### Written instruction 1
Output the records starting at the line that contains "Select the Vector type cell" and ending at the last line of the records, reproducing every line verbatim.
##############################
I don't know, but it's been in Steve Adams'
seminar material for a long time.

It doesn't apply to a single-column b-tree
index - you need at least one column available
to be the mandatory column.

Regards

Jonathan Lewis
http://www.jlcomp.demon.co.uk

  The educated person is not the person
  who can answer the questions, but the
  person who can question the answers -- T. Schick Jr


Next public appearance2:
 March 2004 Hotsos Symposium - Keynote
 March 2004 Charlotte NC - OUG Tutorial
 April 2004 Iceland


One-day tutorials:
http://www.jlcomp.demon.co.uk/tutorial.html


Three-day seminar:
see http://www.jlcomp.demon.co.uk/seminar.html
____UK___February


The Co-operative Oracle Users' FAQ
http://www.jlcomp.demon.co.uk/faq/ind_faq.html


----- Original Message ----- 
To: "Multiple recipients of list ORACLE-L" <[EMAIL PROTECTED]>
Sent: Thursday, January 08, 2004 1:59 PM


> Hi Jonathan,
>
> What release did this NULL_CHECK start with?
##############################
### Written instruction 2
Finish out the next part of the Oracle mailing-list email, picking up right after its final line.

(Records contained in a dataset)
##############################
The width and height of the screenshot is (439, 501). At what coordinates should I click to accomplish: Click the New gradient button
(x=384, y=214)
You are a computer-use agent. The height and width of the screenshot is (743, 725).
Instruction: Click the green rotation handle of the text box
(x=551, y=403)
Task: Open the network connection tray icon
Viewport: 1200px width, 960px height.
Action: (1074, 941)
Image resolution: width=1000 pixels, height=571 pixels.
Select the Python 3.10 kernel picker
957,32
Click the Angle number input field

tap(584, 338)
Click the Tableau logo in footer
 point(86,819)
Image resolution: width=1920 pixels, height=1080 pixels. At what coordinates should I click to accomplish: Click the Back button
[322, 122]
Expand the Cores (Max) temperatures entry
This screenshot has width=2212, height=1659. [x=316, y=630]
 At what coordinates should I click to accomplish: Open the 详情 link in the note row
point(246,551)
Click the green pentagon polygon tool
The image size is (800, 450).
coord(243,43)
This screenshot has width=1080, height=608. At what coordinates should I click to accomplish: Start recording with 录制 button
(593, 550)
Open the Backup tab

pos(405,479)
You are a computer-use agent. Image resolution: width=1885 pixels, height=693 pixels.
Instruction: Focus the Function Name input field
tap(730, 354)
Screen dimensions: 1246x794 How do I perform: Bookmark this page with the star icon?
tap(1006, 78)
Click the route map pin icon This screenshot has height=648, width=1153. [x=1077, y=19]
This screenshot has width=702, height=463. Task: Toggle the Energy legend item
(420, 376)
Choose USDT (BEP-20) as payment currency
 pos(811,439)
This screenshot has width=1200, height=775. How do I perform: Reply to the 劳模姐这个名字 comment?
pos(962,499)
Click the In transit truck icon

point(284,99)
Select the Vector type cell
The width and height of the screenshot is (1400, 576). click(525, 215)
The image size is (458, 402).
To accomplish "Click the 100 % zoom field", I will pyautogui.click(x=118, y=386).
##############################
### Written response 1
Select the Vector type cell
The width and height of the screenshot is (1400, 576). click(525, 215)
The image size is (458, 402).
To accomplish "Click the 100 % zoom field", I will pyautogui.click(x=118, y=386).

### Written response 2
>
> I used to see:
>
> Execution Plan
> ----------------------------------------------------------
> 0 SELECT STATEMENT Optimizer=CHOOSE (Cost=1 Card=1 Bytes=6)
> 1 0 TABLE ACCESS (FULL) OF 'T1' (Cost=1 Card=1 Bytes=6)
>
>
> As I recall, I used-to need an FBI on column with NULL values
>
> create index
>     i1
> on
>    t1
>    (nvl(n1,'null'))
> ;
>
>
> Regards,
>
> Donald K. Burleson
> www.dba-oracle.com
> www.remote-dba.net
>
> ----- Original Message -----
> To: "Multiple recipients of list ORACLE-L" <[EMAIL PROTECTED]>
> Sent: Thursday, January 08, 2004 8:14 AM
>
>
> >
> > Conversely, the CBO is a lot smarter with
> > this scenario that people realise.  How many
> > people knew that Oracle can resolve a query
> > of the type:
> >     where colX is null
> > using a b-tree index ?
> >
> > Try this --
> >
> > drop table t1;
> >
> > create table t1 (n1 number, n2 number not null, n3 number);
> > create index i1 on t1 (n1, n2);
> >
> > set autotrace traceonly explain
> > select /*+ first_rows */ * from t1 where n1 is null;
> > set autotrace off
> >
> > Execution Plan
> > ----------------------------------------------------------
> >    0      SELECT STATEMENT Optimizer=HINT: FIRST_ROWS (Cost=4 Card=4
> > Bytes=156)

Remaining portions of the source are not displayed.